At 5-2, the players called a meeting with head coach Danny Ford and expressed their concerns and asked the coaches if they could just go back to playing football and having fun. So, that is what they did.
The Tigers went on to win the final four games of the regular season by outscoring NC State, Wake Forest, North Carolina, and Duke by a combined margin of 154-23. After its 45-0 win over rival South Carolina to close the regular season, No. 14 Clemson accepted a bid to play 17th-ranked West Virginia in the 1989 Gator Bowl, which was played on December 30, 1989.
The Mountaineers were led by Heisman Trophy Finalist Major Harris, who the year before took West Virginia to the national championship game. Harris was a dynamic dual-threat quarterback who was decades ahead of his time.
Harris came into the Gator Bowl ranked eighth nationally in total offense and ninth in passing efficiency.
“He was second in the Heisman running at the time. As a player, you always have pride and you want to play well,” former Clemson linebacker Levon Kirkland said. “Another thing is when somebody keeps telling you how good another guy is … and that is what we heard for two whole weeks. How good Major Harris was. It was almost impossible to stop him and blah, blah, blah.”
The Clemson defense was mad. They felt like they were one of the best defenses in the country and no one was giving them respect for how good they were.
In 1989, Clemson’s defense was one of the best in the country. They allowed just 263.3 yards per game and teams averaged just 96.6 yards on the ground. They gave up just 11.5 points per game.
The Tigers’ defense was tired of hearing about how great Major Harris was and how they would not be able to stop him.
“We just kind of looked at him and said, ‘They don’t know who we are. The nation does not know who we are. They don’t understand how good we are,’” Kirkland said. “We basically knew, as long as we rushed our lanes, we could contain this guy. We felt like we had an overall defense that he was ‘the guy’ and he was dangerous, but if we rushed him the right way, we could easily defeat him and that is what we did.”
That is what they did, though it did not start out that way.
With Harris leading the way, West Virginia took its opening possession and marched 96 yards for a touchdown. Harris picked apart the Tigers’ defense and capped it with a 12-yard touchdown pass to wide receiver James Jett.
“They got that first drive on us and we kinda settled down,” Kirkland said.
Clemson’s defense took over the game is what they did. The Mountaineers managed just 141 yards of total offense the rest of the night.
Kirkland, the game’s MVP, led the Tigers with nine tackles, a five-yard sack, a caused fumble and three quarterback pressures.
“After that, once I got that first sack on him, we just started rolling. They just could not match our speed at the time,” said Kirkland, who was added to Clemson’s Ring of Honor at Death Valley last fall.

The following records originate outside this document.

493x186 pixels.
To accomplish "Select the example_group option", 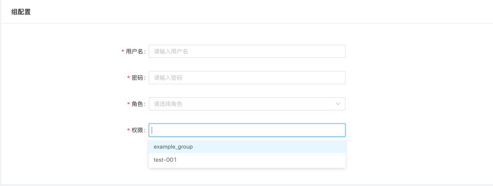I will tap(173, 147).
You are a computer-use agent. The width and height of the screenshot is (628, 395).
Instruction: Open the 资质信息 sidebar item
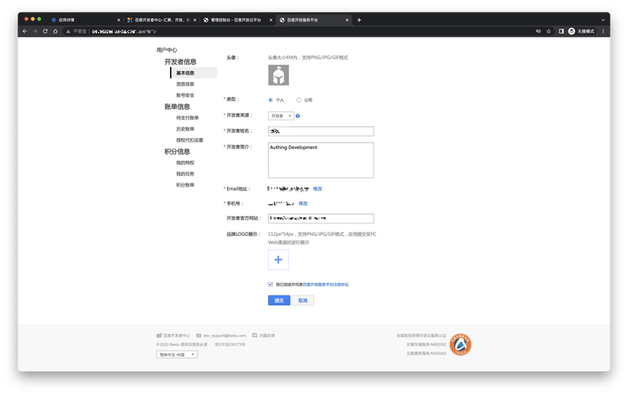point(185,84)
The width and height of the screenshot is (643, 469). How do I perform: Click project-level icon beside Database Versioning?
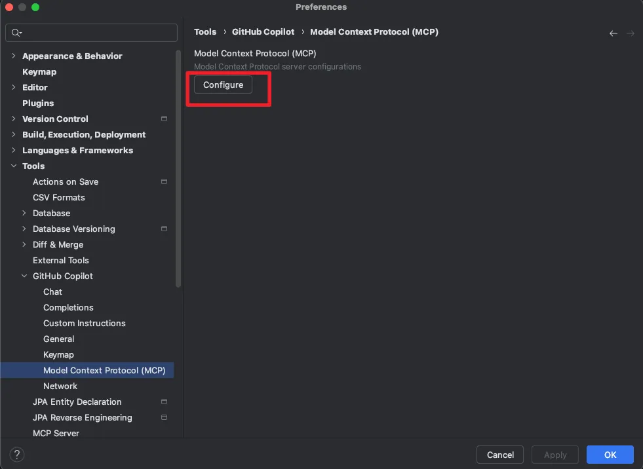[164, 229]
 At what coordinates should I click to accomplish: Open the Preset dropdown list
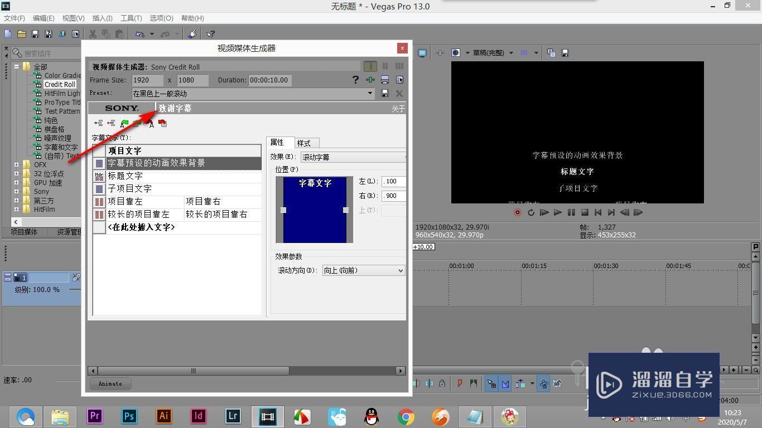click(x=370, y=93)
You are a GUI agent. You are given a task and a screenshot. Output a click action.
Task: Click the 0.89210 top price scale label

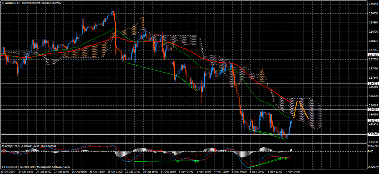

While the defense was controlling the game, the offense got going too. The Tigers scored 10 points in the second quarter thanks to a Chris Gardocki 27-yard field goal and later got a one-yard Wesley McFadden touchdown with 2:54 to play before halftime.
In the fourth quarter, Clemson took control of the game when Joe Henderson went in from four yards out with 11:43 to play and then a couple of possessions later defensive tackle Chester McGlockton stripped sack Harris and recovered the loose ball in the end zone for a touchdown with 8:08 to go.

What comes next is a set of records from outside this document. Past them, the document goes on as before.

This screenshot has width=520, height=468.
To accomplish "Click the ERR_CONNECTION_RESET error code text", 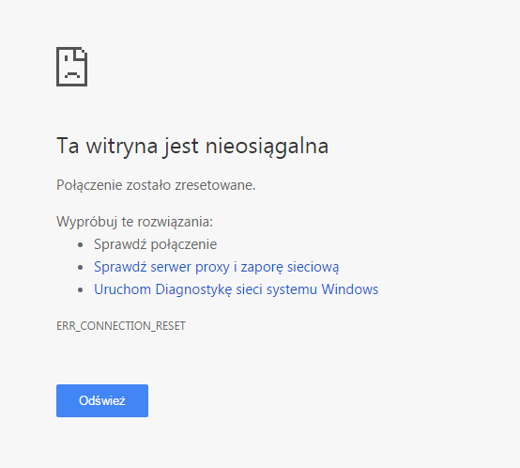I will pyautogui.click(x=121, y=326).
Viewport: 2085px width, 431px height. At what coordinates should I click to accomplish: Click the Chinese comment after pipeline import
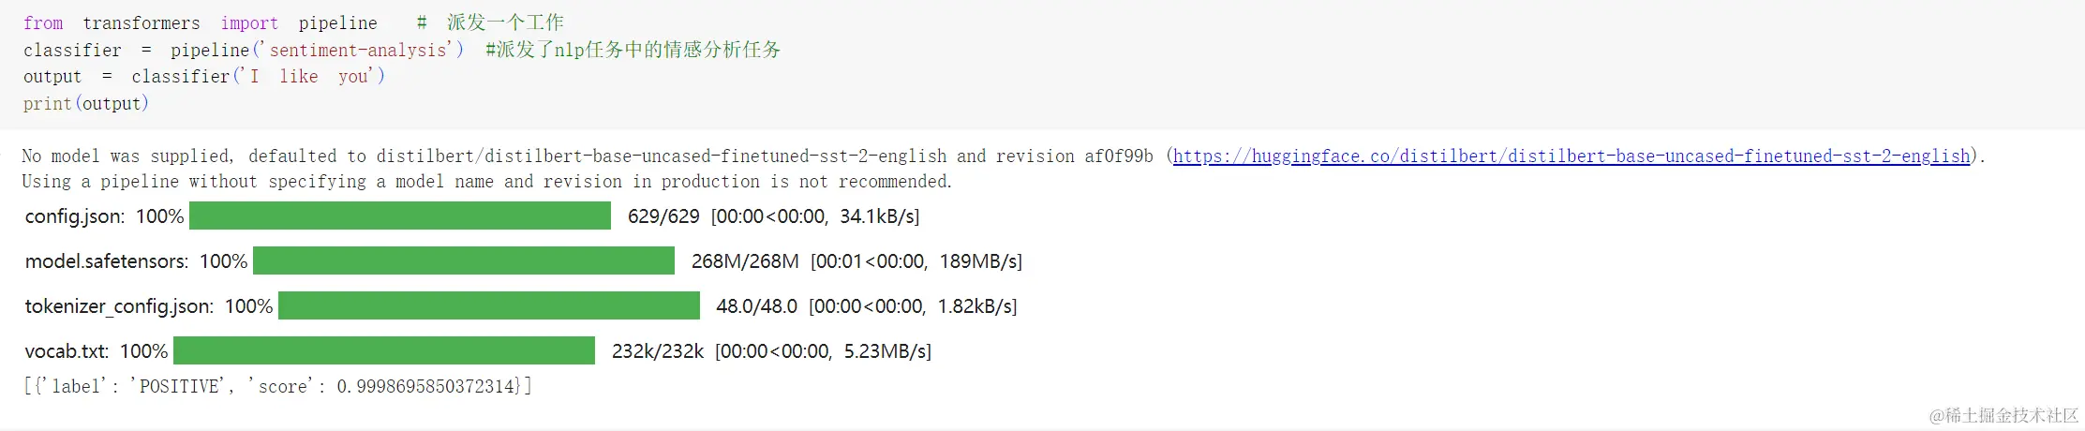(504, 22)
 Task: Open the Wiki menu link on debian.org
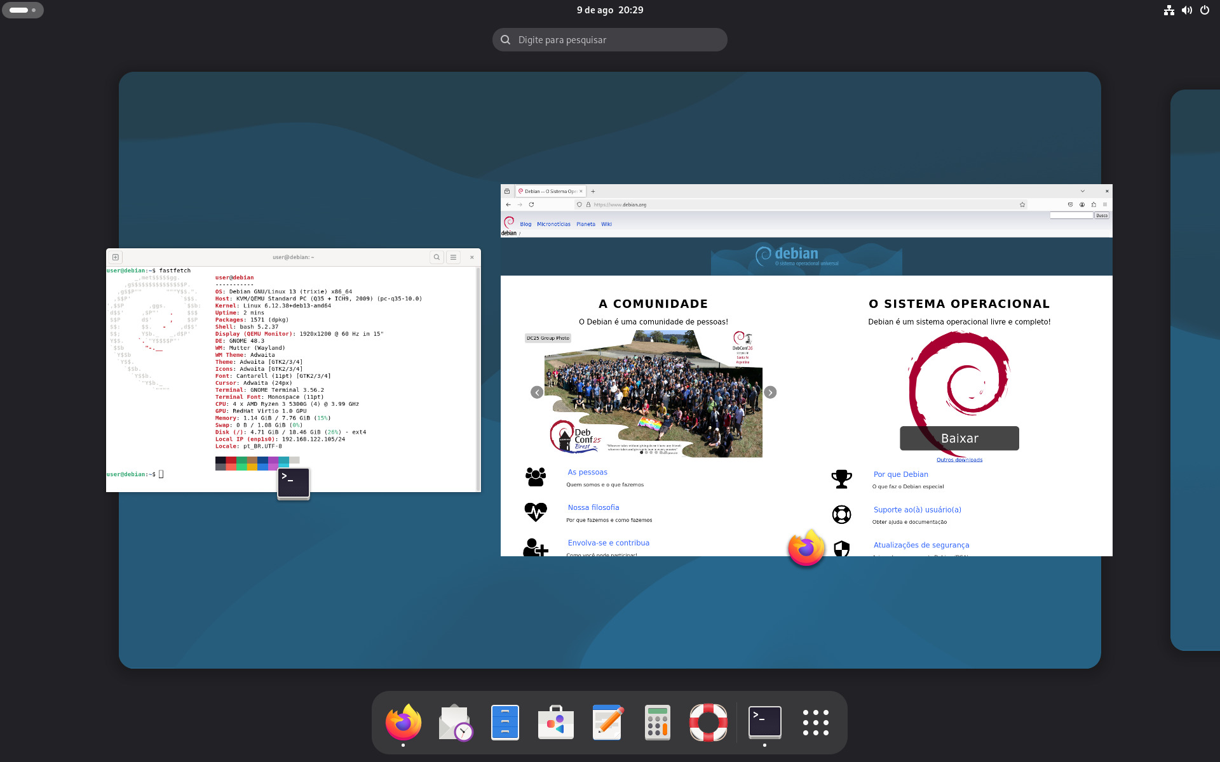click(x=607, y=224)
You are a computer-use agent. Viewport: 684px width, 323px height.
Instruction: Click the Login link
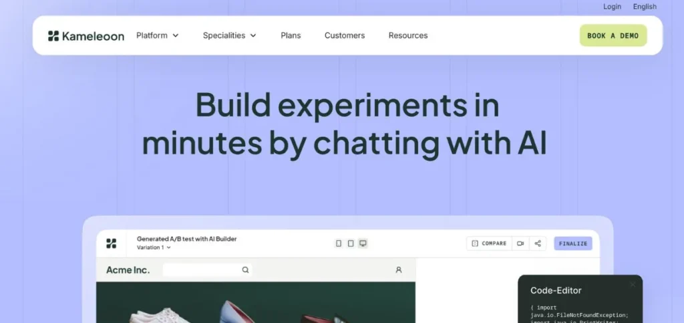click(x=612, y=7)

Gardocki added a 24-yard field goal with 3:16 to play to finalize the Tigers’ 27-7 victory.
As for Harris, Clemson’s defense forced him to fumble three times in the second half. He was sacked several times and was hit all night. The Heisman Finalist had the worst game of his college career, completing just 11-of-21 passes for 119 yards and rushing 11 times for 17 yards.
Harris turned the football over four times in all, while the West Virginia offense was held to 237 total yards.

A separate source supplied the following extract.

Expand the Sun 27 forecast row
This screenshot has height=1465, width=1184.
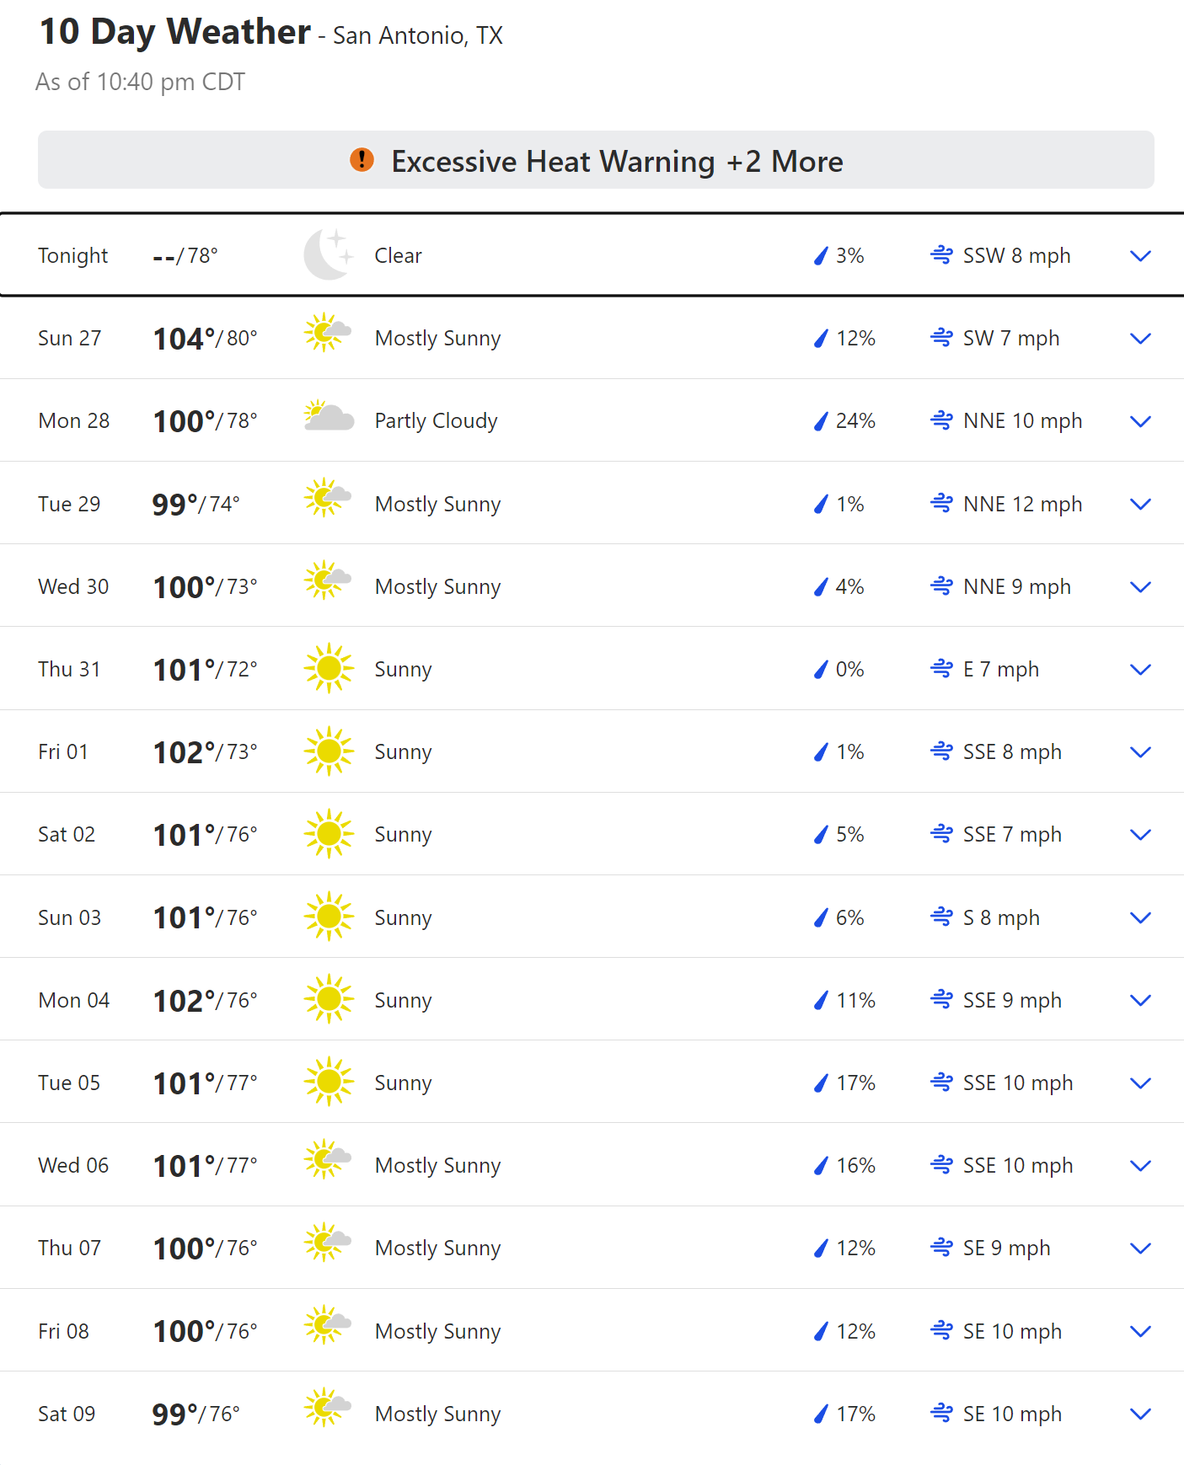pos(1139,338)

“We beat him up,” Kirkland recalled. “I remember one time, Wayne slammed him to the ground. One time he sprinted all the way to the right and then he came back and I was waiting on him and I was like, ‘Once he throws this ball, I am going to unload on him.’
“So. I just kept my feet chopping. I had a nice little angle on him, so he could not get away. He came at me and he kind of hesitated and threw it. Once he threw it, I am like, Bam! I laid into him and I think later he said, ‘I think that is the hardest I had ever been hit in my life.’ He was not used to another defense playing the way we did and getting after him the way we did.”
Clemson finished the 1989 season with a 10-2 record, the program’s third straight, and ranked 12th in the final AP Poll. It turned out the 1989 Gator Bowl was the last game Ford coached at Clemson.